#### DATA

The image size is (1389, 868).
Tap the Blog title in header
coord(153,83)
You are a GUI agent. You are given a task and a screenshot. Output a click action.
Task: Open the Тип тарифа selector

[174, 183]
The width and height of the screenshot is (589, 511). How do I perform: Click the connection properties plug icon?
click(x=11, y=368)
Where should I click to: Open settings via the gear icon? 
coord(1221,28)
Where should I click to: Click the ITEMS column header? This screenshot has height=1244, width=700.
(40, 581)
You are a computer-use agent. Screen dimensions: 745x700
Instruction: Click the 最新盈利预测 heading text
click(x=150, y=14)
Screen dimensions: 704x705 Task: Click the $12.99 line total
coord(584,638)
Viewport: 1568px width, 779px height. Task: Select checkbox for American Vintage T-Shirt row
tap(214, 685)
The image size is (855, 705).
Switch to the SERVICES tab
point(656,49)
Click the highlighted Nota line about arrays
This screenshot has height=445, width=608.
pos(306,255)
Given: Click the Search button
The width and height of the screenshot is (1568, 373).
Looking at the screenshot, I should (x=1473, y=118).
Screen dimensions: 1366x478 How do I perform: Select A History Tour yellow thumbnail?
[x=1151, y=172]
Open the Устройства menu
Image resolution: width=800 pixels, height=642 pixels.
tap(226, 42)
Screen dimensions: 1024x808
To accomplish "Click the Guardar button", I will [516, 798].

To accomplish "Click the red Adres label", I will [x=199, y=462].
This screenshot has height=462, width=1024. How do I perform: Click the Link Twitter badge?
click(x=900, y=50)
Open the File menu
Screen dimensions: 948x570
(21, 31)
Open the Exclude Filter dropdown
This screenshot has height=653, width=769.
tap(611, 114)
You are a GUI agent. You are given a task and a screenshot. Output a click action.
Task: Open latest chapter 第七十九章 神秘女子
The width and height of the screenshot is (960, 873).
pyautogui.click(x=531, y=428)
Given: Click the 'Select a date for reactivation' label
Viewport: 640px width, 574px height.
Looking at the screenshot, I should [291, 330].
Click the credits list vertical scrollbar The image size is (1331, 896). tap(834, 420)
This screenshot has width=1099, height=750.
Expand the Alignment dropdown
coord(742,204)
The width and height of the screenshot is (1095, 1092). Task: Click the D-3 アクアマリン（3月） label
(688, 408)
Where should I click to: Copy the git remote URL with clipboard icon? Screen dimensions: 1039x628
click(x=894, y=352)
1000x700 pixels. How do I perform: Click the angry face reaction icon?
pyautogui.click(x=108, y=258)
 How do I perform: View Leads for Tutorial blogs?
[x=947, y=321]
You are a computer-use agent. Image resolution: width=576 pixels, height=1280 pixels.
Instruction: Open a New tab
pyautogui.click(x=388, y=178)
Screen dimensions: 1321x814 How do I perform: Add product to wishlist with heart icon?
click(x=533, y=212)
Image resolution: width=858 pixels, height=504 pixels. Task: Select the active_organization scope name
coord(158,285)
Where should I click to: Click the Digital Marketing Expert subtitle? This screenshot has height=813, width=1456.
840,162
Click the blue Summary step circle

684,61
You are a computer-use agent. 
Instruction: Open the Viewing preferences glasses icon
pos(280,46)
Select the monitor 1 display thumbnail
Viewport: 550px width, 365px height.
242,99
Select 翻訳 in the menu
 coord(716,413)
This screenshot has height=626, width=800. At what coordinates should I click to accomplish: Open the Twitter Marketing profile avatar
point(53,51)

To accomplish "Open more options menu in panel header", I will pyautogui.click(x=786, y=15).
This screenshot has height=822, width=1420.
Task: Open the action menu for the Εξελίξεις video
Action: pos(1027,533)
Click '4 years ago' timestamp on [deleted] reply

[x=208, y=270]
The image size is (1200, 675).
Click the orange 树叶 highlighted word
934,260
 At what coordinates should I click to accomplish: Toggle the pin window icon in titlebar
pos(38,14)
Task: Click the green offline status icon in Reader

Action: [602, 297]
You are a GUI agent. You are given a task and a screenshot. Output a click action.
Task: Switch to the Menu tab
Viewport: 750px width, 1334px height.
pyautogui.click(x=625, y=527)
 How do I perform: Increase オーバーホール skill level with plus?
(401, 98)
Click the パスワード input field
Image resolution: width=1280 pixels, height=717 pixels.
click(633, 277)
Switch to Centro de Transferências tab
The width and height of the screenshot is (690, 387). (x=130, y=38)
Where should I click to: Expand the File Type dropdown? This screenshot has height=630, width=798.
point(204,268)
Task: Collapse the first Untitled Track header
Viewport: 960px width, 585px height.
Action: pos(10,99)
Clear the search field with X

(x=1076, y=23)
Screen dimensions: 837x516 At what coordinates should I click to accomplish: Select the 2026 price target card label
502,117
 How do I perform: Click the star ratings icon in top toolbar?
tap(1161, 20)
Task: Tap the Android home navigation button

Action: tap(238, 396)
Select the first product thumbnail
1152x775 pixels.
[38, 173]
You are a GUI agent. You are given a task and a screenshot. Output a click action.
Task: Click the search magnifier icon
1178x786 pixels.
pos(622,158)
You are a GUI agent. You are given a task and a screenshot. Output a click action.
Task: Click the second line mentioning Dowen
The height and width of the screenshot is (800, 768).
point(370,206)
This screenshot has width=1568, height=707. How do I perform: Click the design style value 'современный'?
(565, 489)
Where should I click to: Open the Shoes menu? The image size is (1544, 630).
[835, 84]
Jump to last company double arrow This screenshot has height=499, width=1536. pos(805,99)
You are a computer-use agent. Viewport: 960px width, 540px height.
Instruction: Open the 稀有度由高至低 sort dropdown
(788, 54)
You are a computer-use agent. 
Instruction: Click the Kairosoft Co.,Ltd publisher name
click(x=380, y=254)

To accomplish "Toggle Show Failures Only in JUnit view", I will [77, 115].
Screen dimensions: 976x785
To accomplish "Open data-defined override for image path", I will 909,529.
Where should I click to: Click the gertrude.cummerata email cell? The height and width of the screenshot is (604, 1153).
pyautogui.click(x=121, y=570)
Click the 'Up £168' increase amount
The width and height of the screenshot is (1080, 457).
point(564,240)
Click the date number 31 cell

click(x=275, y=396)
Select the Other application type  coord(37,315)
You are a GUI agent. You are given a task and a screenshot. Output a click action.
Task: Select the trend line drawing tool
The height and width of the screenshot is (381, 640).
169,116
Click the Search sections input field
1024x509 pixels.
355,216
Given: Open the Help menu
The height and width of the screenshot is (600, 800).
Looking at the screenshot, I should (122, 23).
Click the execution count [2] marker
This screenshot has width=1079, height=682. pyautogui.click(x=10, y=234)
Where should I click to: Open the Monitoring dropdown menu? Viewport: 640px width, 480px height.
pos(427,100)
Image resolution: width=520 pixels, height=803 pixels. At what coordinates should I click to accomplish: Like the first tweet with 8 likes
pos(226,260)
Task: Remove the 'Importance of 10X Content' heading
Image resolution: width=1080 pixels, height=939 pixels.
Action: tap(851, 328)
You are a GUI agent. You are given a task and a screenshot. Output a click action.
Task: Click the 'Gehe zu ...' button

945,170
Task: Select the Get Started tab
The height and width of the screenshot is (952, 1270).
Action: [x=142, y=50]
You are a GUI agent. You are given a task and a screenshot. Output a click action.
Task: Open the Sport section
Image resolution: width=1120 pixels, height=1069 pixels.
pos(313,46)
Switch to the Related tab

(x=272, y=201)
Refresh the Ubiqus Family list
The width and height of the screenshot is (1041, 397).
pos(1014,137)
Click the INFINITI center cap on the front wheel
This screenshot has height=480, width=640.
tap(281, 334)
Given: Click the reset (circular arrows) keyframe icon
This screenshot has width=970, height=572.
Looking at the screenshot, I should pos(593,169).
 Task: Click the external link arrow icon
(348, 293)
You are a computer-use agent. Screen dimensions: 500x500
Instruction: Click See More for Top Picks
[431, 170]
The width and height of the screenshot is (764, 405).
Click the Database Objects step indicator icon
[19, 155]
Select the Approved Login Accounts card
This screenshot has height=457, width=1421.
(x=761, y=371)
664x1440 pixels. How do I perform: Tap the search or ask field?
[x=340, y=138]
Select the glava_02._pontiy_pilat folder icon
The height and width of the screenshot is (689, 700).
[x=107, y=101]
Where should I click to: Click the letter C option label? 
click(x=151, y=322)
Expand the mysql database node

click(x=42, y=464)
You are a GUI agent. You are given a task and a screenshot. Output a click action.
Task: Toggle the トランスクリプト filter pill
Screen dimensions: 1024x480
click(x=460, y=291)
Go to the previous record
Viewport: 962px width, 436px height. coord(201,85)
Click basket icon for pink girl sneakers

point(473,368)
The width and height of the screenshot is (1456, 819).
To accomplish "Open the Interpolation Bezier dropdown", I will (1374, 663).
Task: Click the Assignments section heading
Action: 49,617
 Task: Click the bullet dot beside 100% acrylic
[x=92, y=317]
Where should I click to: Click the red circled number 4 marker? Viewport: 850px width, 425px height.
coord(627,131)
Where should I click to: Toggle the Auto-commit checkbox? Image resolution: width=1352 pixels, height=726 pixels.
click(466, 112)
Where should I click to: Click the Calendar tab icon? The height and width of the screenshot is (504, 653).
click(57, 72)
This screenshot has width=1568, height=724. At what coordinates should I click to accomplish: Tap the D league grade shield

########

- **TASK ITEM**
Only the lines from the one containing "Task: Open the Sport section" through the one containing "The width and height of the screenshot is (1456, 819)." are to be retyped, both boundary lines included, with no other material.

- **EXPECTED ANSWER**
Task: Open the Sport section
Image resolution: width=1120 pixels, height=1069 pixels.
pos(313,46)
Switch to the Related tab

(x=272, y=201)
Refresh the Ubiqus Family list
The width and height of the screenshot is (1041, 397).
pos(1014,137)
Click the INFINITI center cap on the front wheel
This screenshot has height=480, width=640.
tap(281, 334)
Given: Click the reset (circular arrows) keyframe icon
This screenshot has width=970, height=572.
Looking at the screenshot, I should pos(593,169).
 Task: Click the external link arrow icon
(348, 293)
You are a computer-use agent. Screen dimensions: 500x500
Instruction: Click See More for Top Picks
[431, 170]
The width and height of the screenshot is (764, 405).
Click the Database Objects step indicator icon
[19, 155]
Select the Approved Login Accounts card
This screenshot has height=457, width=1421.
(x=761, y=371)
664x1440 pixels. How do I perform: Tap the search or ask field?
[x=340, y=138]
Select the glava_02._pontiy_pilat folder icon
The height and width of the screenshot is (689, 700).
[x=107, y=101]
Where should I click to: Click the letter C option label? 
click(x=151, y=322)
Expand the mysql database node

click(x=42, y=464)
You are a GUI agent. You are given a task and a screenshot. Output a click action.
Task: Toggle the トランスクリプト filter pill
Screen dimensions: 1024x480
click(x=460, y=291)
Go to the previous record
Viewport: 962px width, 436px height. coord(201,85)
Click basket icon for pink girl sneakers

point(473,368)
The width and height of the screenshot is (1456, 819).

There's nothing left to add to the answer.